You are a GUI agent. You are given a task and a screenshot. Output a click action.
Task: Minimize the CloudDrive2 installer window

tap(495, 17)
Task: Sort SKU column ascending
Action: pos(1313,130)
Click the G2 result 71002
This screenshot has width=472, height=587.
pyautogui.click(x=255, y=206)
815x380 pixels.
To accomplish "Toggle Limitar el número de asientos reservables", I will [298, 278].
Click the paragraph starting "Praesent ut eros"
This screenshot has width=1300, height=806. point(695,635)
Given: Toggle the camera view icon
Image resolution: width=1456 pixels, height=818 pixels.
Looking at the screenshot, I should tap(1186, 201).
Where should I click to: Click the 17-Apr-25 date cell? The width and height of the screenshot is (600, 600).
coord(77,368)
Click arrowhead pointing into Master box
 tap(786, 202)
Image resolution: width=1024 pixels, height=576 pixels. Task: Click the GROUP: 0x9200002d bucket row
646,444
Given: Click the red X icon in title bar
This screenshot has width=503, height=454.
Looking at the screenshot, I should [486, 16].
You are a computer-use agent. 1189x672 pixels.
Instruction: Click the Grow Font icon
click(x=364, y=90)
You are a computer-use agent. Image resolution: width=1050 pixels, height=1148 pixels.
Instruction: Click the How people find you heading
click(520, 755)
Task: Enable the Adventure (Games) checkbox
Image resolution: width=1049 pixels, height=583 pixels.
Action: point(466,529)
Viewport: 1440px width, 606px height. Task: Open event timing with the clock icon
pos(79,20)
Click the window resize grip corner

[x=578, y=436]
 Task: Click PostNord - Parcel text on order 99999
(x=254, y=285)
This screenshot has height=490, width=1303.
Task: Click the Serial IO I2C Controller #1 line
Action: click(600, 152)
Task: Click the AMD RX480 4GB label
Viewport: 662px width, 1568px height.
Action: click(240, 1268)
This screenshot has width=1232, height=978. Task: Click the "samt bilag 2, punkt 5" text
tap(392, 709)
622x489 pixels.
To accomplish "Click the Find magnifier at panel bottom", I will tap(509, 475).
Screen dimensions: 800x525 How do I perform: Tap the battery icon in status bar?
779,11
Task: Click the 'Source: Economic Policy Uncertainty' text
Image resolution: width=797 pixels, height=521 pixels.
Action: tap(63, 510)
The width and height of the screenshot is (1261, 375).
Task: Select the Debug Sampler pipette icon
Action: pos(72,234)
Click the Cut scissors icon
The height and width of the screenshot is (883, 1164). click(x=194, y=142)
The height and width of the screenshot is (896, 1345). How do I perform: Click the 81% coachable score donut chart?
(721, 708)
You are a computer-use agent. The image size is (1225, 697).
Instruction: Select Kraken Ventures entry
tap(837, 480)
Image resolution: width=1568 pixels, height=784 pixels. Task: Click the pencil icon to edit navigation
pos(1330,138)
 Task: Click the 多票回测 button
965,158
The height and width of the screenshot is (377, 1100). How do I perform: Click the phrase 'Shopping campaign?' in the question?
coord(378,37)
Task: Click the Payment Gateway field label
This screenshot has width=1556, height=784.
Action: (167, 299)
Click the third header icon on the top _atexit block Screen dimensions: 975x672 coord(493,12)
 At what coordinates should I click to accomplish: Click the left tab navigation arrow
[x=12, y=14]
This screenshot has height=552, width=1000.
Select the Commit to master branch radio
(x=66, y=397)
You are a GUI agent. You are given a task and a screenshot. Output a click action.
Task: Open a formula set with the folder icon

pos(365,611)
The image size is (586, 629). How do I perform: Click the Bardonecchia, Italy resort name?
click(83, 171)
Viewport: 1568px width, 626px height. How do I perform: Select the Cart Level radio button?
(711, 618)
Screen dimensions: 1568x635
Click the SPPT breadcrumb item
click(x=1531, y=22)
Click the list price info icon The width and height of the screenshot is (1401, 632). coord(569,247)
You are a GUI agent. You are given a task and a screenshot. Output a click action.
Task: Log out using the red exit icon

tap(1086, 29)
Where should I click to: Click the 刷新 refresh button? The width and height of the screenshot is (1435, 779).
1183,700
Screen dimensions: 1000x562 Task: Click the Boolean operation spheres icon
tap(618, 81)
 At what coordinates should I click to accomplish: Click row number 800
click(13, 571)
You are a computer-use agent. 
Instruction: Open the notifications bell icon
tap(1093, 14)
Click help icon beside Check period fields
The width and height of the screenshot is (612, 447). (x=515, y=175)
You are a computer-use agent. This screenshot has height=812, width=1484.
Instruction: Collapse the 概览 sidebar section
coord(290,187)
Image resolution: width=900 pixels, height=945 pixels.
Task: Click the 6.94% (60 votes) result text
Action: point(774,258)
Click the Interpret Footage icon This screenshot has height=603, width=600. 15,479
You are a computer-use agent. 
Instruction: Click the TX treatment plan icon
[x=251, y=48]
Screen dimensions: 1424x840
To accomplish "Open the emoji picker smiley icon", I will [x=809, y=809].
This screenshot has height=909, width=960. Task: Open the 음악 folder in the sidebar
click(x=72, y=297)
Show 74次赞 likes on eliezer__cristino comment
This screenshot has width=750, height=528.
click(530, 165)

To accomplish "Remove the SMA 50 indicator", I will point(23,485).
..........
[Problem details] Every line from the one containing "Screen dimensions: 1424x840" to the end of the entries must be set down exactly, with none omitted and none added.

[Completed task]
Screen dimensions: 1424x840
To accomplish "Open the emoji picker smiley icon", I will [x=809, y=809].
This screenshot has height=909, width=960. Task: Open the 음악 folder in the sidebar
click(x=72, y=297)
Show 74次赞 likes on eliezer__cristino comment
This screenshot has width=750, height=528.
click(530, 165)

To accomplish "Remove the SMA 50 indicator", I will point(23,485).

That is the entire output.